Work to do - Reproduce the lines of the listing below verbatim, starting at the line containing "Click the previous" and ending at the line containing "[x=10, y=8]", with both of those lines included.

Raw records -
• • • •
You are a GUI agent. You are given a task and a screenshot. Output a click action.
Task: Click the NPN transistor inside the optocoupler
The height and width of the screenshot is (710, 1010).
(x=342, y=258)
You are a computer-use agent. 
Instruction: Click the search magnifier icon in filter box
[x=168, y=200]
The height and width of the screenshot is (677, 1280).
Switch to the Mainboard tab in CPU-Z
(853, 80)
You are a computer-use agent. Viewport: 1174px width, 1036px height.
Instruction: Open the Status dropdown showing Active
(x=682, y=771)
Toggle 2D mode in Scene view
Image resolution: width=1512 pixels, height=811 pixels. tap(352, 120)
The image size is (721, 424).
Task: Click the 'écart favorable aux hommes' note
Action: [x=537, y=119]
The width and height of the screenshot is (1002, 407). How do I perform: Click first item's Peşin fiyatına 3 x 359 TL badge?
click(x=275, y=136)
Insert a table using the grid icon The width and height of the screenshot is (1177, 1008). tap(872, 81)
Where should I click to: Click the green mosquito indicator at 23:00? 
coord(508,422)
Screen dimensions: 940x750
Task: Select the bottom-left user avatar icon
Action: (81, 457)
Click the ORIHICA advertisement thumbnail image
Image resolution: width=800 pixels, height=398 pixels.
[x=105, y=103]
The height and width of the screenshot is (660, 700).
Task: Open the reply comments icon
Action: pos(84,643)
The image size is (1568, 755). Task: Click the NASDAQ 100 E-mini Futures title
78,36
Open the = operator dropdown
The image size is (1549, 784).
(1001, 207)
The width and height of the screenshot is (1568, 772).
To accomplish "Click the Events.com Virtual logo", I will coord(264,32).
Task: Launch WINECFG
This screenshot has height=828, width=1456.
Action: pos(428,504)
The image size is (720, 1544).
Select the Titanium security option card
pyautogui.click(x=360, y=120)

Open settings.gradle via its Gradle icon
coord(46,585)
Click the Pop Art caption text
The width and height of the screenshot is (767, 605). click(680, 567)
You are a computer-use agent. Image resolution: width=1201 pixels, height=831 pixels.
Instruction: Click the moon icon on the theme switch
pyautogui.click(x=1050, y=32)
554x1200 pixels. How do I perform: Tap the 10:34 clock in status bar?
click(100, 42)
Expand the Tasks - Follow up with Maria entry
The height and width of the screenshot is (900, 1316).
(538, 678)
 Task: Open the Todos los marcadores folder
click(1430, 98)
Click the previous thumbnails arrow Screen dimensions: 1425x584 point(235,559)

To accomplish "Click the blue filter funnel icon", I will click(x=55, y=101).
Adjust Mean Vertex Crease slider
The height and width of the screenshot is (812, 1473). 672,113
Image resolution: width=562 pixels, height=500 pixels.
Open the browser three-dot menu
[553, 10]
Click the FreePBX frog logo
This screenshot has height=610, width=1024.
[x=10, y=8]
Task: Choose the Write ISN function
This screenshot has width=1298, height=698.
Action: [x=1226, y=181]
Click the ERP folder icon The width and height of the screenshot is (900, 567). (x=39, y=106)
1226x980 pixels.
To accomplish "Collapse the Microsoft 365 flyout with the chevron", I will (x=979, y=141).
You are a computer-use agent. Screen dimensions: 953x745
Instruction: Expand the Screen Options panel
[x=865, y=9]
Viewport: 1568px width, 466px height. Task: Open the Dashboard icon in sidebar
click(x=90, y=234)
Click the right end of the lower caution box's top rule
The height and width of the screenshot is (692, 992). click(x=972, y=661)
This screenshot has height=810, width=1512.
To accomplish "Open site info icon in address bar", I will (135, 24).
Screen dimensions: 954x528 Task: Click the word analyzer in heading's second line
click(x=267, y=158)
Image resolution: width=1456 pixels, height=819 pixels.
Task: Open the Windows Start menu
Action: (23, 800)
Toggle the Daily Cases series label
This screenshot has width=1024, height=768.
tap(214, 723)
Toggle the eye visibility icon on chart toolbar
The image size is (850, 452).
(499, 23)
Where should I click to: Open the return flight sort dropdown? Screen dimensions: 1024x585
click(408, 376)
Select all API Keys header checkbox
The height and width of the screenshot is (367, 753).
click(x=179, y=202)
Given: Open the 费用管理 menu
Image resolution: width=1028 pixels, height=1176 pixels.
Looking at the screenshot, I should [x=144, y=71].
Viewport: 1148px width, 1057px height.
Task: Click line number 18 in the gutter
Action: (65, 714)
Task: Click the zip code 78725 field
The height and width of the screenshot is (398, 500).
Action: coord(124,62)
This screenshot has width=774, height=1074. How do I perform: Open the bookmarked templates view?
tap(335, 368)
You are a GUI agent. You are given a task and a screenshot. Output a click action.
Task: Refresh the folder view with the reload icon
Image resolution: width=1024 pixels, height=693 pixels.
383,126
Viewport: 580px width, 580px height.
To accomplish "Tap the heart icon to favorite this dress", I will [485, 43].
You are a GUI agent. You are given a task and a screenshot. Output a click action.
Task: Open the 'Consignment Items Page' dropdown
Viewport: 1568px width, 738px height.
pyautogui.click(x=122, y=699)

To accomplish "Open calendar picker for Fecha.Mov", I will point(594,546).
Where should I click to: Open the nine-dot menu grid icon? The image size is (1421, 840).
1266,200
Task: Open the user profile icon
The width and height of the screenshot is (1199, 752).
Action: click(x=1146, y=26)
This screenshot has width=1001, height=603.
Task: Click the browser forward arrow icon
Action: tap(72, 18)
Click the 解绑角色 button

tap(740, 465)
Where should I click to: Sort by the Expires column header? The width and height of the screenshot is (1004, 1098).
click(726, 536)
• • • •
Response to this exercise -
Click the previous thumbnails arrow Screen dimensions: 1425x584 point(235,559)

To accomplish "Click the blue filter funnel icon", I will click(x=55, y=101).
Adjust Mean Vertex Crease slider
The height and width of the screenshot is (812, 1473). 672,113
Image resolution: width=562 pixels, height=500 pixels.
Open the browser three-dot menu
[553, 10]
Click the FreePBX frog logo
This screenshot has height=610, width=1024.
[x=10, y=8]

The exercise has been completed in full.